WHAT YOU ARE ASKED TO DO >> Every line containing "agent" should be copied out. Go through the entries and find them.
Top of DATA FOR THIS TASK
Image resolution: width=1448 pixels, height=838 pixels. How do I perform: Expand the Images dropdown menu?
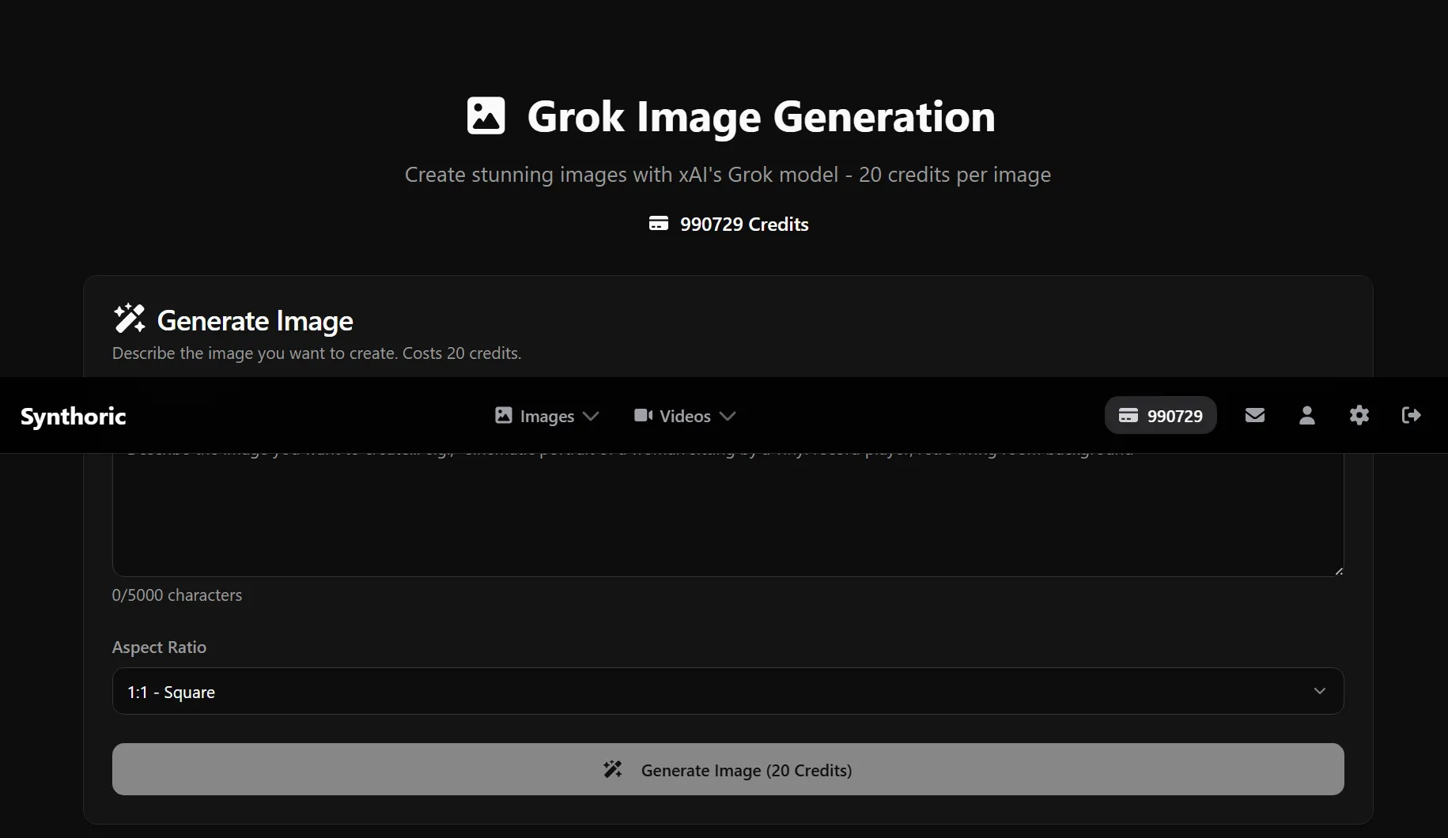point(546,416)

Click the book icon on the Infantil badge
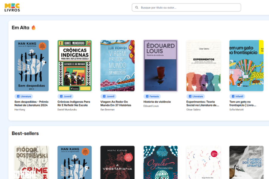pyautogui.click(x=233, y=96)
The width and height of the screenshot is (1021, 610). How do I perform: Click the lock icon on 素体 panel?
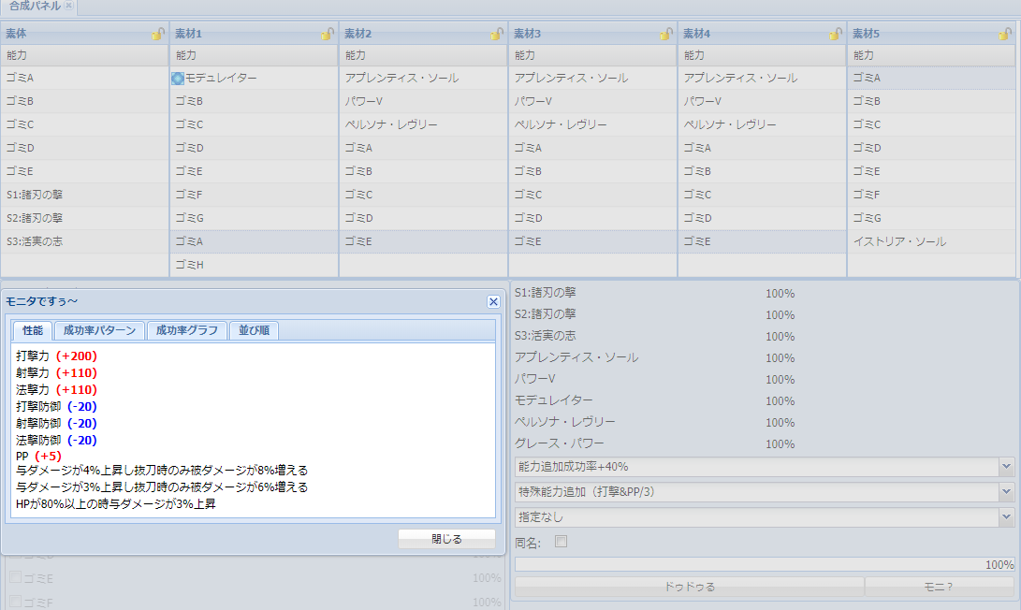[x=157, y=34]
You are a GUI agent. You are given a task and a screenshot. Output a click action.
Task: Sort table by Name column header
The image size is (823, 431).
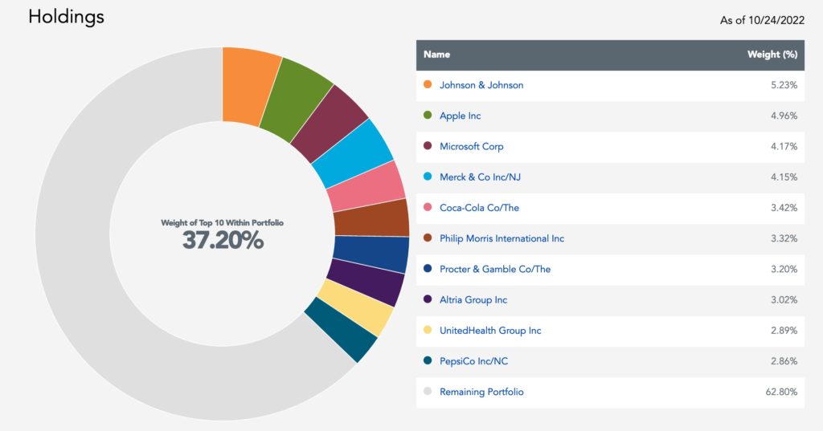[x=437, y=55]
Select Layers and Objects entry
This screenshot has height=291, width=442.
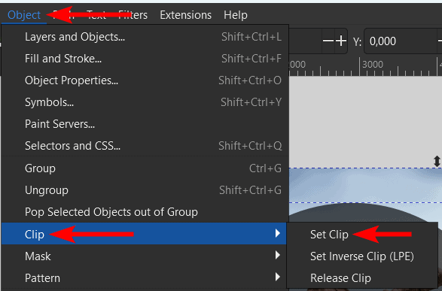click(x=145, y=37)
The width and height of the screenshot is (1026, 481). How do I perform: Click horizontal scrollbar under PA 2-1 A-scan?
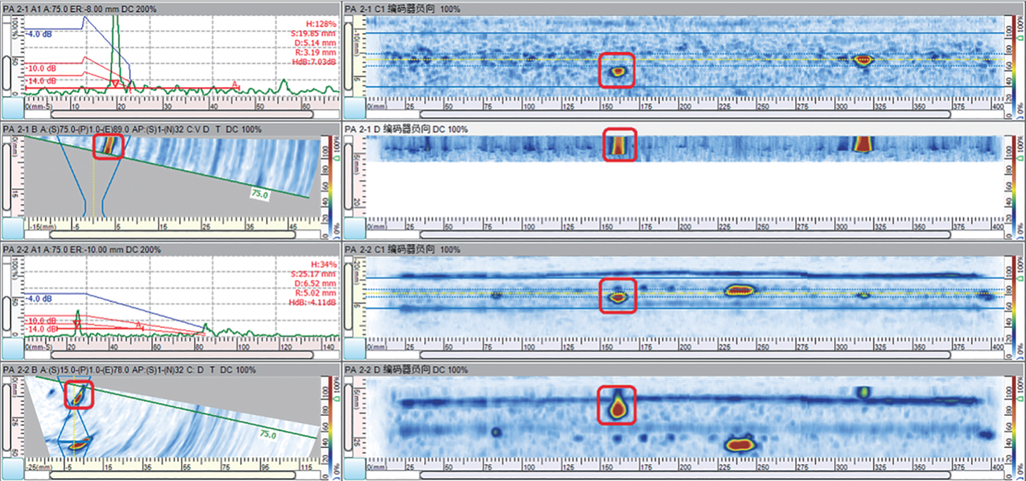tap(182, 115)
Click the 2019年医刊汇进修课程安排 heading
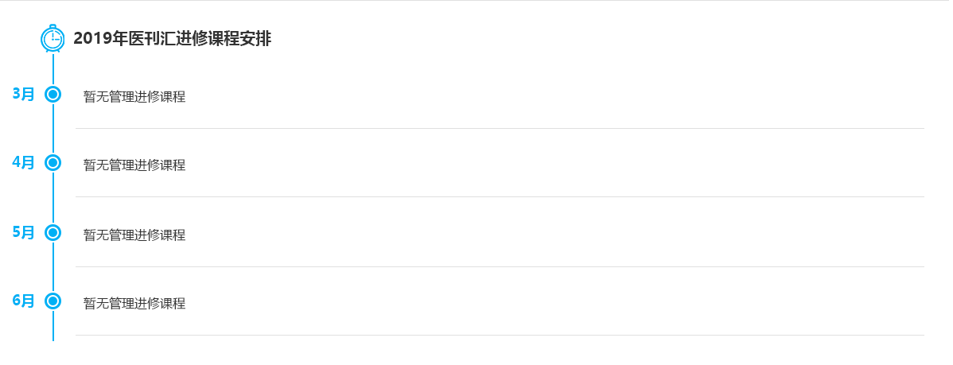The width and height of the screenshot is (953, 365). pos(172,38)
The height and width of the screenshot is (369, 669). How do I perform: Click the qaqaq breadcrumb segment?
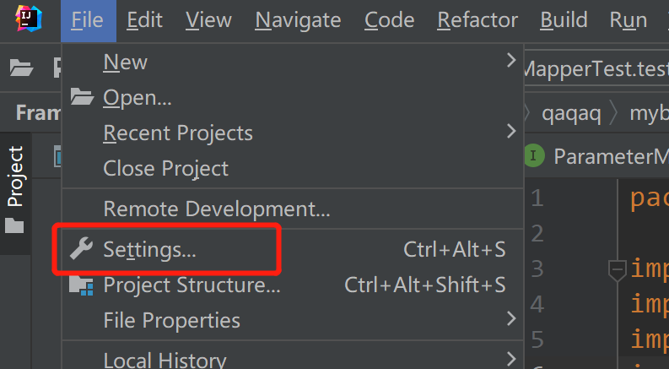tap(571, 114)
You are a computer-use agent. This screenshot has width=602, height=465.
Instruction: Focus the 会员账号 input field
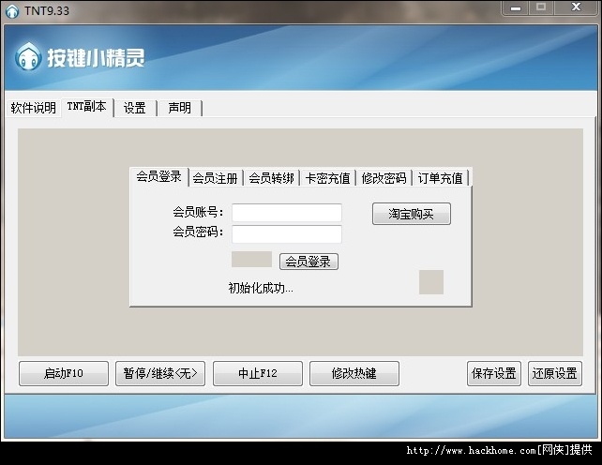coord(286,213)
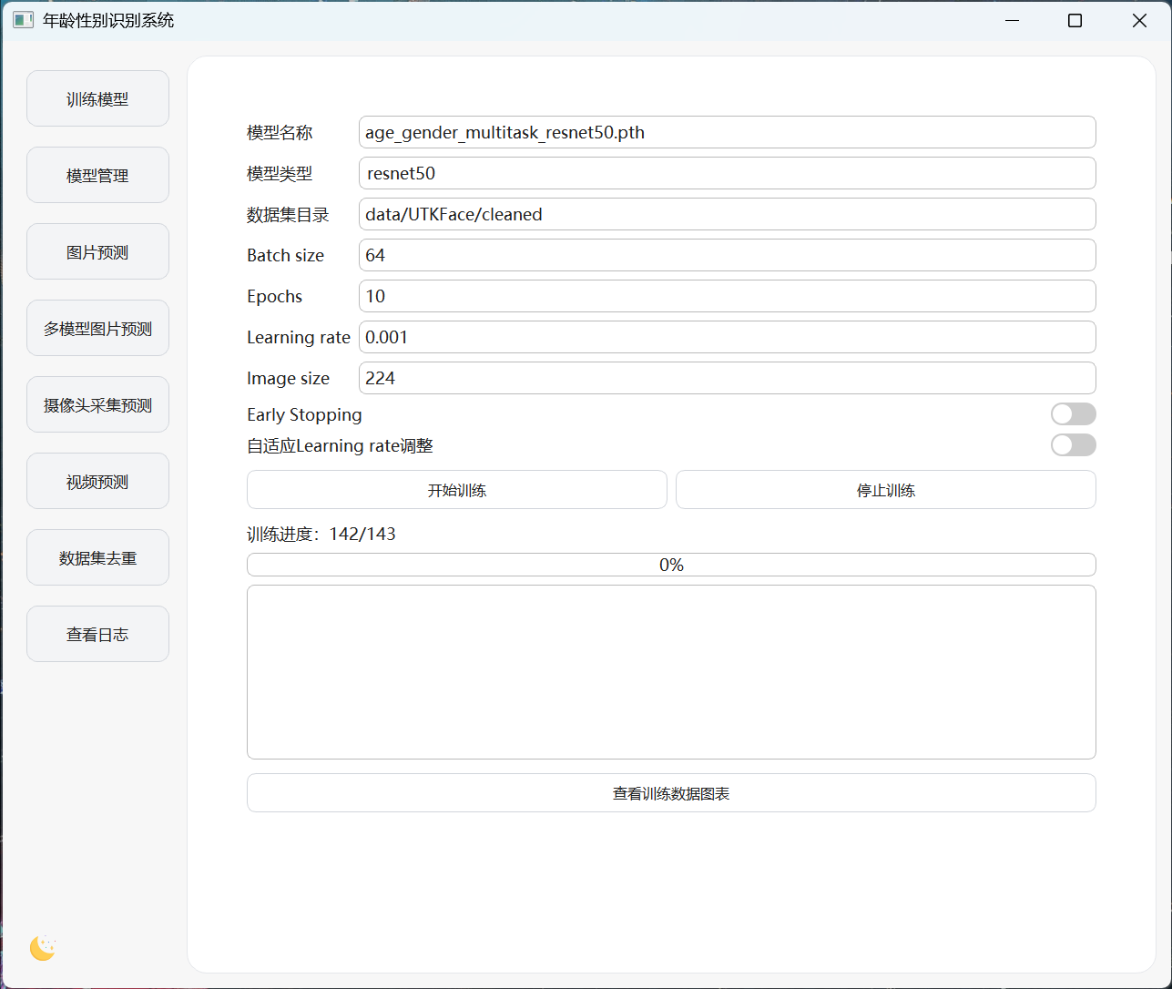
Bottom of DATA FOR THIS TASK
RESPONSE BELOW >>
You are a GUI agent. You are given a task and a screenshot. Output a click action.
You are a computer-use agent. This screenshot has width=602, height=465.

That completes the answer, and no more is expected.